● Arbeitsanweisungen:
1. Schreiben Sie aus dem Auszug über das Programm „Rheuma aktiv 66+“ den Abschnitt zwischen „Ergebnisse: Im Programm“ und „nur 1 Patient.“ wortgetreu ab, beide Stellen eingeschlossen.
2. Führen Sie den Auszug über das Programm „Rheuma aktiv 66+“ im Anschluss an seinen letzten Satz weiter.

Methoden: Das 14tägige stationäre Programm "Rheuma aktiv 66+" ist entwickelt für jenseits des 65. Lebensjahrs neu erkrankte (< 2 Jahre) Personen mit RA, LORA, PMR, Arteriitis. Es enthält neben dem rheumatologischen Status ein umfassendes gerontologisches Assessment und eine individuelle Durchsicht des Medikationsplans mit Erläuterung der Einnahmemodalitäten sowie einen Abschlußbericht für Rheumatologen und Hausarzt. In geschlossener Gruppe erhalten die 10-12 Teilnehmer Physiotherapie mit Anleitung zu Eigenübungen, Anwendungen von Wärme oder Kälte, Ergotherapie mit Gelenkschutz- und Hilfsmittelberatung, Informationen zu Krankeitsbild und -verlauf, Besonderheiten der antirheumatischen Therapie, notwendigen Impfschutz, Ernährungsberatung mit praktischen Demonstrationen der richtigen Ernährung im Alter, soziale Beratung zu Pflegegrad, Schwerbehinderung, Rehabilitation, Vorstellung der vielfältigen Angebote der Selbsthife der Deutschen Rheuma-Liga, Informationen zum Funktionstraining, Zusätzlich finden Gesprächsrunden zum Umgang mit Krankheit, Alter und Behinderung statt, zum Abschluß auch mit den betreuenden Angehörigen.

Mit finanzieller Unterstützung durch abbvie GmbH Wiesbaden konnte die Deutsche Rheuma-Liga LV Brandenburg vom 13.-27.1.2019 erstmals dieses Programm erproben.

Ergebnisse: Im Programm aufgenommen wurden auf rheumatologische Empfehlung und mit Organisation durch die Deutsche Rheuma-Liga 11 Personen (4 < 70 Jahre, 5 >70 Jahre). Die richtige Bezeichnung ihrer Krankheit kannten nur 4/11 Teilnehmern, bei denen zu 81,8% (9/11) > als 6 Monate zwischen ersten Symptomen und Vorstellung beim Rheumatologen vergangen waren. Nach Schulnoten (1-6) bewerteten die Teilnehmer die Information des Hausarztes mit 4,3, die des Rheumatologen mit 1,8, die allgemeinen Kenntnisse zur rheumatischen Krankheit mit 2,8, die Zufriedenheit mit der medikamentösen Therapie mit 2,4, die Bewältigung des Alltags mit 3,0. Nur 3 Teilnehmer hatten vorher ambulante Physiotherapie, 2 Ergotherapie. Hilfsmittel für den Alltag hatte nur 1 Patient.

● Inhalt des Datensatzes:
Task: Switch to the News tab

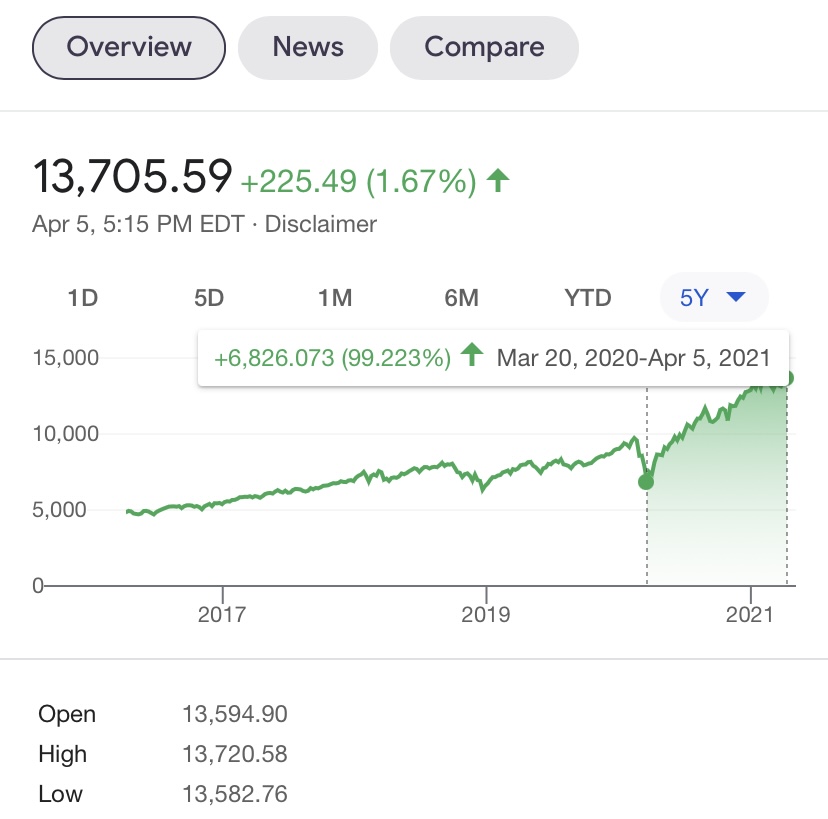Action: (308, 48)
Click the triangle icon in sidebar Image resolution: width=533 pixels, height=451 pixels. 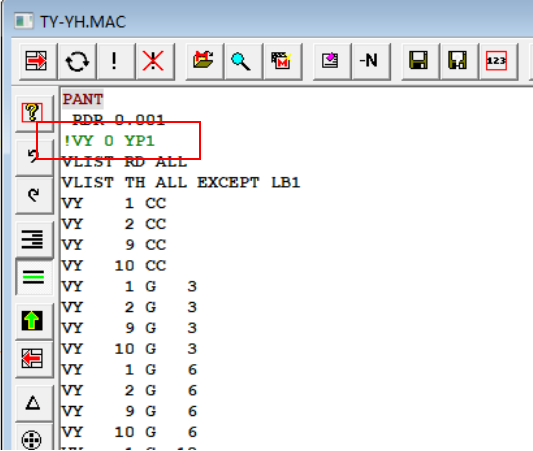point(33,403)
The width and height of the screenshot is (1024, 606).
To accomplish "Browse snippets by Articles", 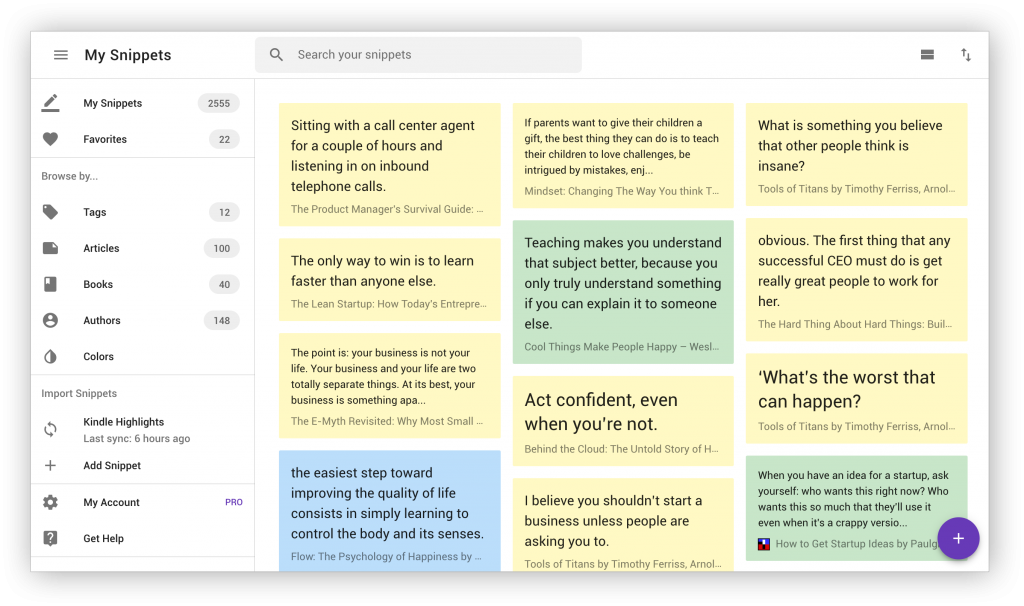I will (101, 248).
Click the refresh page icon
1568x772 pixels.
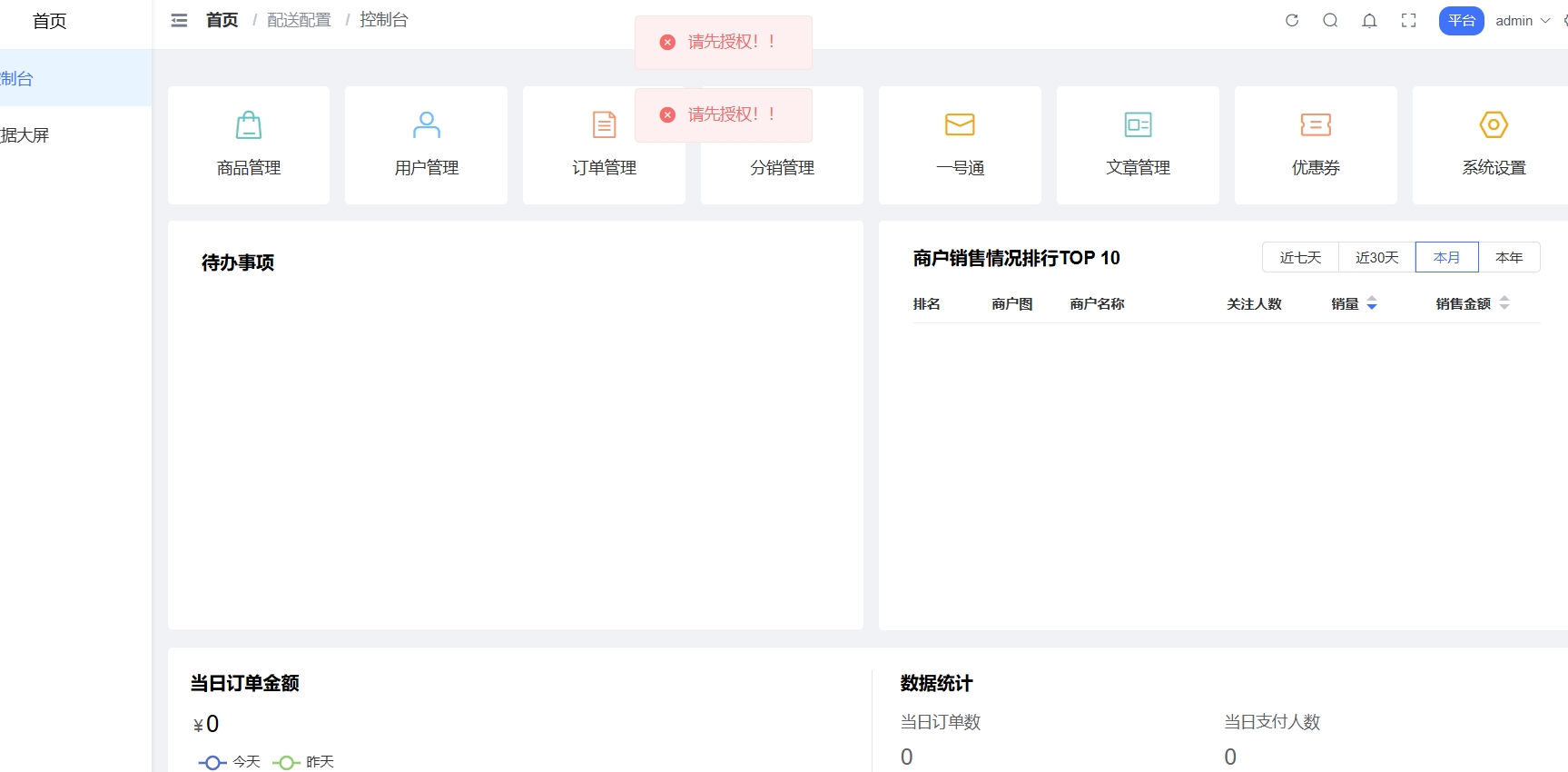(x=1292, y=21)
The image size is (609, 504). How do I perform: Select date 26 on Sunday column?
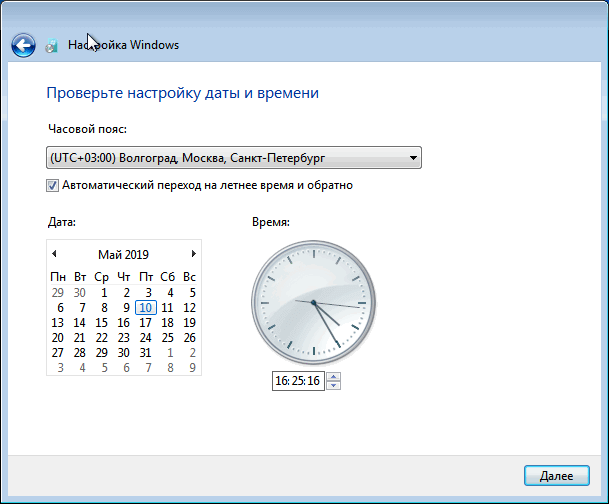point(190,338)
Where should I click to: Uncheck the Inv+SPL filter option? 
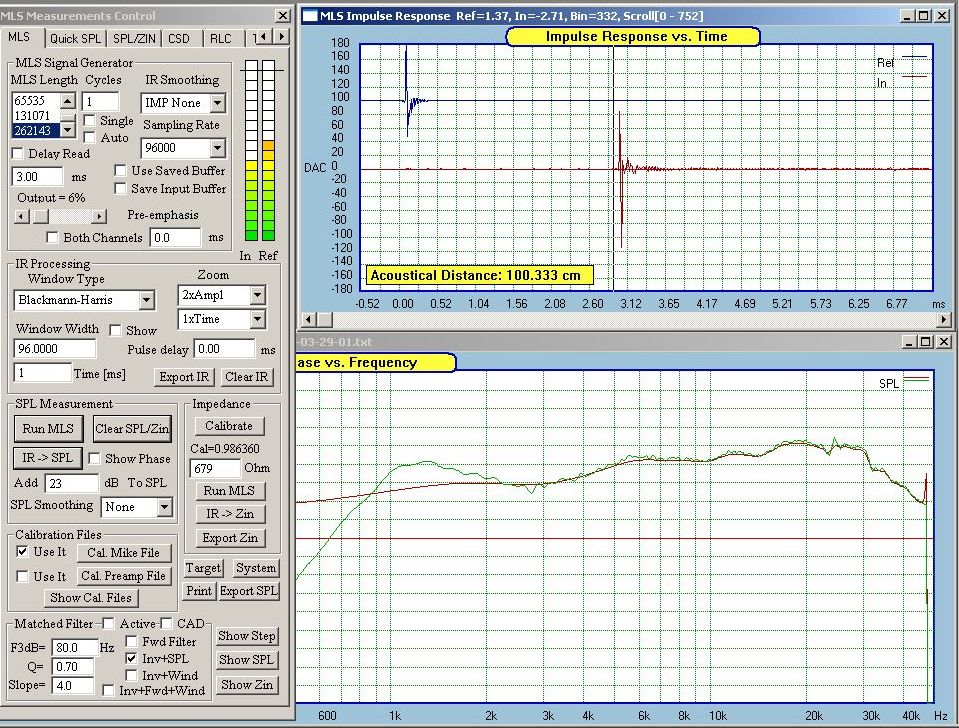(x=132, y=660)
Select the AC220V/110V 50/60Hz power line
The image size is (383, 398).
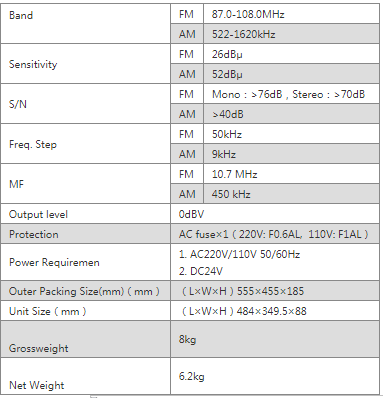pyautogui.click(x=239, y=254)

● Antworten in Reihenfolge:
1.
Ergebnisse: Im Programm aufgenommen wurden auf rheumatologische Empfehlung und mit Organisation durch die Deutsche Rheuma-Liga 11 Personen (4 < 70 Jahre, 5 >70 Jahre). Die richtige Bezeichnung ihrer Krankheit kannten nur 4/11 Teilnehmern, bei denen zu 81,8% (9/11) > als 6 Monate zwischen ersten Symptomen und Vorstellung beim Rheumatologen vergangen waren. Nach Schulnoten (1-6) bewerteten die Teilnehmer die Information des Hausarztes mit 4,3, die des Rheumatologen mit 1,8, die allgemeinen Kenntnisse zur rheumatischen Krankheit mit 2,8, die Zufriedenheit mit der medikamentösen Therapie mit 2,4, die Bewältigung des Alltags mit 3,0. Nur 3 Teilnehmer hatten vorher ambulante Physiotherapie, 2 Ergotherapie. Hilfsmittel für den Alltag hatte nur 1 Patient.

2.
Zum Abschluß beurteilten die Teilnehmer die Auswahl der Themen und Inhalte des Programms mit 1,25, Alltagstipps und Hinweise zu Eigenübungen mit 1,5 und den persönlichen Informationsgewinn mit 1,4. Alle Teilnehmer fanden die Dauer von 14 Tagen gerade richtig, alle würden dieses Programm weiterempfehlen. 8 Patienten fühlten sich sehr viel sicherer im Umgang mit ihrer Krankheit. Die praktischen Erfahrungen mit den verschiedenen Therapien bewerteten die Teilnehmer mit 1,1. In einem Wissensquiz verbesserte sich die Kenntnis von durchschnittlich 7,2 auf 8,3/9 Punkten.

Schlussfolgerung: Der große Erfolg und die hohe Akzeptanz dieses stationären Schulungsprogramms für geriatrische Rheumapatienten ermutigen die Deutsche Rheuma Liga LV Brandenburg, sich bei den Kostenträgern und der Politik für eine Übernahme von Rheuma aktiv 66+ in die Regelversorgung einzusetzen, zumal dieses altersgerechte Schulungsprogramm für neu erkrankte Rheumatiker sich als effizient erwiesen hat und mit ca. 100 €/Tag deutlich preisgünstiger ist als eine stationäre rheumatologischen Komplexbehandlung oder Rehabilitation.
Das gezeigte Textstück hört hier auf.